I'm currently at the stage of describing the fit of my models and am trying to calculate R-squared values, both marginal and conditional. Unfortunately I cannot use the r2glmm package or MuMln to calculate R-squared values because they do not support cpglmm. Therefore, I've had to calculate those values manually through an example found here (example found in Appendix 6 under cpglmm parasite models, pg. 33). Here's the script from that example:

# Fit null model without fixed effects (but including all random effects)
parmodCPr <- cpglmm(Parasite ~ 1 + (1 | Population) + (1 | Container), data = DataAll)

# Fit alternative model including fixed and all random effects
parmodCPf <- cpglmm(Parasite ~ Sex + Treatment + Habitat + (1 | Population) +
                  (1 | Container), data = DataAll)

# Calculation of the variance in fitted values
VarF <- var(as.vector(model.matrix(parmodCPf) %*% fixef(parmodCPf)))

# getting the observation-level variance Null model
phiN <- parmodCPr@phi # the dispersion parameter
pN <- parmodCPr@p # the index parameter
mu <- exp(fixef(parmodCPr) + 0.5 * (VarCorr(parmodCPr)$Population[1] + VarCorr(parmodCPr)$Container[1]))
VarOdN <- phiN * mu^(pN - 2) # the delta method

# Full model
phiF <- parmodCPf@phi # the dispersion parameter
pF <- parmodCPf@p # the index parameter
VarOdF <- phiF * mu^(pF - 2) # the delta method

# R2[GLMM(m)] - marginal R2[GLMM]; using the delta method observation-level variance
R2glmmM <- VarF/(VarF + sum(as.numeric(VarCorr(parmodCPf))) + VarOdF)

# R2[GLMM(c)] - conditional R2[GLMM] for full model
R2glmmC <- (VarF + sum(as.numeric(VarCorr(parmodCPf))))/(VarF + sum(as.numeric(VarCorr(parmodCPf))) +
                                                       VarOdF)

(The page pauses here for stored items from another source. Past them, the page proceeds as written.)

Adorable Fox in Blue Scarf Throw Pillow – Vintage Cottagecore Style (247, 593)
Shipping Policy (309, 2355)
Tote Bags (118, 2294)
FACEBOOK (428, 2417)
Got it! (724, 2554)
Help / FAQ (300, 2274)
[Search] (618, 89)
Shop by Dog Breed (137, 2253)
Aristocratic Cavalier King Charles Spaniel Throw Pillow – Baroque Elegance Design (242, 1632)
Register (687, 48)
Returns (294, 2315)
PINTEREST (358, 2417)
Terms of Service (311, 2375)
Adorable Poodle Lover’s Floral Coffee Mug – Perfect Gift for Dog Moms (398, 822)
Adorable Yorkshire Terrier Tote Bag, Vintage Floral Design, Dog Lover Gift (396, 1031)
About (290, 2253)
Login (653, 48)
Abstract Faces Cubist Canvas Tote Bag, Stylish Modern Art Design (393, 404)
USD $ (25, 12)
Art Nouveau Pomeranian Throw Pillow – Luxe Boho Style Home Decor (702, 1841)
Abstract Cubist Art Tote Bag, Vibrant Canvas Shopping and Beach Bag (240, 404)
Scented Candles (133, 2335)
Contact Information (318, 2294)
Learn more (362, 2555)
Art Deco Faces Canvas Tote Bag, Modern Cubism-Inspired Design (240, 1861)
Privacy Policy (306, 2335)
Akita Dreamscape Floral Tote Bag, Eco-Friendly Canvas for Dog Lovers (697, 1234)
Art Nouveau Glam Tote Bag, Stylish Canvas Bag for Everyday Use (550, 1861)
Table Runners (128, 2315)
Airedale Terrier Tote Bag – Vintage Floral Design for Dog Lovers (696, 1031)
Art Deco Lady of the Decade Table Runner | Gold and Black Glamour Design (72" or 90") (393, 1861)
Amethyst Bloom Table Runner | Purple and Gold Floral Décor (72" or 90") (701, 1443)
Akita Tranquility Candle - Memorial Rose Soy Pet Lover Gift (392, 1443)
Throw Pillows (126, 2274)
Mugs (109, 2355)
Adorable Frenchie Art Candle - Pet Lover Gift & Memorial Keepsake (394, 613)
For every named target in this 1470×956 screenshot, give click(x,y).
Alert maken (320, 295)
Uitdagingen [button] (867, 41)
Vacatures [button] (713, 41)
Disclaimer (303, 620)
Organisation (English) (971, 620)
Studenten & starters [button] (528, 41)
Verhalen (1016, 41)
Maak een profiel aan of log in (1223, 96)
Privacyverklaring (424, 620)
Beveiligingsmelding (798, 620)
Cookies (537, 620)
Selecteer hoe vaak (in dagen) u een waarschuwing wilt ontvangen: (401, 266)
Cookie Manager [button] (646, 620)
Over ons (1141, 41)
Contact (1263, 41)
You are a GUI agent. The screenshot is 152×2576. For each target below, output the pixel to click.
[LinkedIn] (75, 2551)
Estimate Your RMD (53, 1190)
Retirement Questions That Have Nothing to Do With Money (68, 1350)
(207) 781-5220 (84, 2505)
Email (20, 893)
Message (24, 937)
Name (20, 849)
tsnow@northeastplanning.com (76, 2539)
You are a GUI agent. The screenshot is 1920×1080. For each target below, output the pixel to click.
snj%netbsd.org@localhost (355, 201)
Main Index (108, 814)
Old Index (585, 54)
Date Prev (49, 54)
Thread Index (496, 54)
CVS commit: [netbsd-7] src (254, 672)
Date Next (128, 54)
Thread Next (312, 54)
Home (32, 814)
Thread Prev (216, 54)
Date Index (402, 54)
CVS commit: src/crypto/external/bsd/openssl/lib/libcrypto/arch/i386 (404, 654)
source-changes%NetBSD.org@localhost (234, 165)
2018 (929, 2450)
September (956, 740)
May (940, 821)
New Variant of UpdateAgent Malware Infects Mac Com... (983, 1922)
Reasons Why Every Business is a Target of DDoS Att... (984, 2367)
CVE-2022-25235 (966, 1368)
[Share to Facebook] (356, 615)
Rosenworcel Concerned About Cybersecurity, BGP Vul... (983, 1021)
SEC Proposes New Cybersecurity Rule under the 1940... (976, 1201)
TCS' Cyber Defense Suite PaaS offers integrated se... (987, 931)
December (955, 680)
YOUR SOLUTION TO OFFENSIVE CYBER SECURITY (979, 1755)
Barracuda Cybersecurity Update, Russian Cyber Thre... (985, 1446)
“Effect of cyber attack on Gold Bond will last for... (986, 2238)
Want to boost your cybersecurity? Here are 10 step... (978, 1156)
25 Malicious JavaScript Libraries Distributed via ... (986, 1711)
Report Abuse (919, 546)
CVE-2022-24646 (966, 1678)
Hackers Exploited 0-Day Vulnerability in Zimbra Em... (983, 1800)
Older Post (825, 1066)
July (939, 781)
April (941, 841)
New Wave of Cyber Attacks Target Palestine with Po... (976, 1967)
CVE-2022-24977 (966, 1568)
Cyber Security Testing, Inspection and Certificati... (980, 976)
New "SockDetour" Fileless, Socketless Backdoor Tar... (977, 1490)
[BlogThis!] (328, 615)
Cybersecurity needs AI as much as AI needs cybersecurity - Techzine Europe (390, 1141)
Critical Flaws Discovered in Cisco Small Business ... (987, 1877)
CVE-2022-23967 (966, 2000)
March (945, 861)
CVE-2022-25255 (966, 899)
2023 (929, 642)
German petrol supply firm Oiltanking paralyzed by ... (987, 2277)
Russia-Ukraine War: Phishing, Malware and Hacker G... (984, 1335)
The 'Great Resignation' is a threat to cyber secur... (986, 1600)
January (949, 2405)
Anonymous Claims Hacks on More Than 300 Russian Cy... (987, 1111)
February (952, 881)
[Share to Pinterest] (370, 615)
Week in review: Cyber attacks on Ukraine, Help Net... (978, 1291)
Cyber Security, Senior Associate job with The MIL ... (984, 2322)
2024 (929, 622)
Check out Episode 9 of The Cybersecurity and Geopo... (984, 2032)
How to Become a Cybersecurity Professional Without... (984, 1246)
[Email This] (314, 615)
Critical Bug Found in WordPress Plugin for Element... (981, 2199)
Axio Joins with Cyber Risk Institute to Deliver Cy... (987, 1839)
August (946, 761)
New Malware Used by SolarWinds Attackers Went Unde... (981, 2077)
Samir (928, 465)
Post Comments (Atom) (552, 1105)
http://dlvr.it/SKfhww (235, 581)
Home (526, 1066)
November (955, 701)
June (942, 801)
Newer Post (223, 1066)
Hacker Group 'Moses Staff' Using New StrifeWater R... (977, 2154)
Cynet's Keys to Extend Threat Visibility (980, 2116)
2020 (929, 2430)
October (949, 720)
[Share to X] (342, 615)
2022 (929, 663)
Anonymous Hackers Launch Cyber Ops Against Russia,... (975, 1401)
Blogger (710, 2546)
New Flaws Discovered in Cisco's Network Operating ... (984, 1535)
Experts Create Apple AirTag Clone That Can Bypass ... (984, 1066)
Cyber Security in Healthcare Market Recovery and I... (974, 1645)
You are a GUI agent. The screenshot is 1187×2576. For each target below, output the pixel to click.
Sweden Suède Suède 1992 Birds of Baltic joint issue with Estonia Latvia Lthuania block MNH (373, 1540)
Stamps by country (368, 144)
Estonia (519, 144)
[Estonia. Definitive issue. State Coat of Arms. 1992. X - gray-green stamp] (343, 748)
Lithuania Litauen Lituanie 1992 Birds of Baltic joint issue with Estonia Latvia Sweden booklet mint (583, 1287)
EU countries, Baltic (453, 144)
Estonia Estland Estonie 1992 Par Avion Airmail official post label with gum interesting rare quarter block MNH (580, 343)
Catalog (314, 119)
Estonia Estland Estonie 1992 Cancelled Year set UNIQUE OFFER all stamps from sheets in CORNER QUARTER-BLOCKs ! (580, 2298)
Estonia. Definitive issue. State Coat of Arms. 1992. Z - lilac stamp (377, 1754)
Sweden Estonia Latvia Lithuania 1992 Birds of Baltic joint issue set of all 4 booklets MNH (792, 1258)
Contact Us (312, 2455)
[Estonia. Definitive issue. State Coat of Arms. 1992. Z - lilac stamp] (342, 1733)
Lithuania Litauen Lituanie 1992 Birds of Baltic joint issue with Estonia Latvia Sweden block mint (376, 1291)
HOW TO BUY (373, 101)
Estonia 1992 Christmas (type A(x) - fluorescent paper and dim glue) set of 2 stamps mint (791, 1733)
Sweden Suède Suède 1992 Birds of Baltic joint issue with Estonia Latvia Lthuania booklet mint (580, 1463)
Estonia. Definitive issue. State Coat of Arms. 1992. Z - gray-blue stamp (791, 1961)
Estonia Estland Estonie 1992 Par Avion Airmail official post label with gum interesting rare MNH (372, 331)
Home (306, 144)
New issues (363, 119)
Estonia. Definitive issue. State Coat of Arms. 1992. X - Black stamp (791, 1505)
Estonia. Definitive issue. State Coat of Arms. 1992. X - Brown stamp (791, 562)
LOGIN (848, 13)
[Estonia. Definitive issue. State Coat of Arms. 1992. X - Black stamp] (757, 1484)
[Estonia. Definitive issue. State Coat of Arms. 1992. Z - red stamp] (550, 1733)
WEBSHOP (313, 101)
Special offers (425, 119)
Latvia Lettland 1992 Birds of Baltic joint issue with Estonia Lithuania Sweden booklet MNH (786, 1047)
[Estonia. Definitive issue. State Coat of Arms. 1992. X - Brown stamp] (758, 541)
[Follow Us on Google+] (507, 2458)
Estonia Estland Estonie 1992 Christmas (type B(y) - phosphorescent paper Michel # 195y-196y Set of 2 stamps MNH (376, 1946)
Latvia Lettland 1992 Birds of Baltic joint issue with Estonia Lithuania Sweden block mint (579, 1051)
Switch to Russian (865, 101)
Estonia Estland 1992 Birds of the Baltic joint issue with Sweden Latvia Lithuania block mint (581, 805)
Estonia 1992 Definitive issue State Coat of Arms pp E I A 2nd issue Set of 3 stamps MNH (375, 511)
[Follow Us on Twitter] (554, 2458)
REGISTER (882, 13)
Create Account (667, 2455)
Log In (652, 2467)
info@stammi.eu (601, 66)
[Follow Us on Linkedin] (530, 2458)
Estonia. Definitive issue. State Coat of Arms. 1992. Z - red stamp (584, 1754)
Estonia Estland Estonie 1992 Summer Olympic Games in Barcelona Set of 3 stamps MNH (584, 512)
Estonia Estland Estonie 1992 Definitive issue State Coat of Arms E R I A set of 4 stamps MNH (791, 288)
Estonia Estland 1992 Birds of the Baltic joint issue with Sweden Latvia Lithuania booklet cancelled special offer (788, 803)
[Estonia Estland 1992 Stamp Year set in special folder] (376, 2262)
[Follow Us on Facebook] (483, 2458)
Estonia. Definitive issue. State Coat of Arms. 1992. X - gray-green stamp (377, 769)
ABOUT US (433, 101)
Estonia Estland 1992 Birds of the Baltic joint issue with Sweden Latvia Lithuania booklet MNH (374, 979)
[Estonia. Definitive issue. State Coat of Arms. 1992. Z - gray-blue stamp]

What I would like to be able to do is write a function in R using this code outputting both the marginal and conditional R-squared values (RglmmM and RglmmC) with my models as the input. I'd greatly appreciate any help with this problem. Hopefully I have supplied enough information.

Thanks.

Answer 1

Believe I figured it out. Here's an example I wrote up:

R2glmm <- function(model){

  # Calculation of the variance in fitted values
  VarALT <- var(as.vector(model.matrix(model) %*% fixef(model)))

  # getting the observation-level variance Null model
  phiNULL <- NULLmodel$phi # the dispersion parameter
  pNULL <- NULLmodel$p # the index parameter
  mu <- exp(fixef(NULLmodel) + 0.5 * (VarCorr(NULLmodel)$YEAR[1])) 
  VarOdNULL <- phiNULL * mu^(pNULL - 2) # the delta method

  # Alternate model
  phiALT <- model$phi # the dispersion parameter
  pALT <- model$p # the index parameter
  VarOdALT <- phiALT * mu^(pALT - 2) # the delta method

  # R2[GLMM(m)] - marginal R2[GLMM]; using the delta method observation-level variance
  R2glmmM <- VarALT/(VarALT + sum(as.numeric(VarCorr(model))) + VarOdALT)

  # R2[GLMM(c)] - conditional R2[GLMM] for full model
  R2glmmC <- (VarALT + sum(as.numeric(VarCorr(model))))/(VarALT + sum(as.numeric(VarCorr(model))) + VarOdALT)

  return(c(R2glmmM, R2glmmC))

  }

Variables containing ALT refers to the alternate model. "model" represents any cpglmm model you need to run through the function.

Hope this helps someone out. Been working on this problem and other related ones for ages now.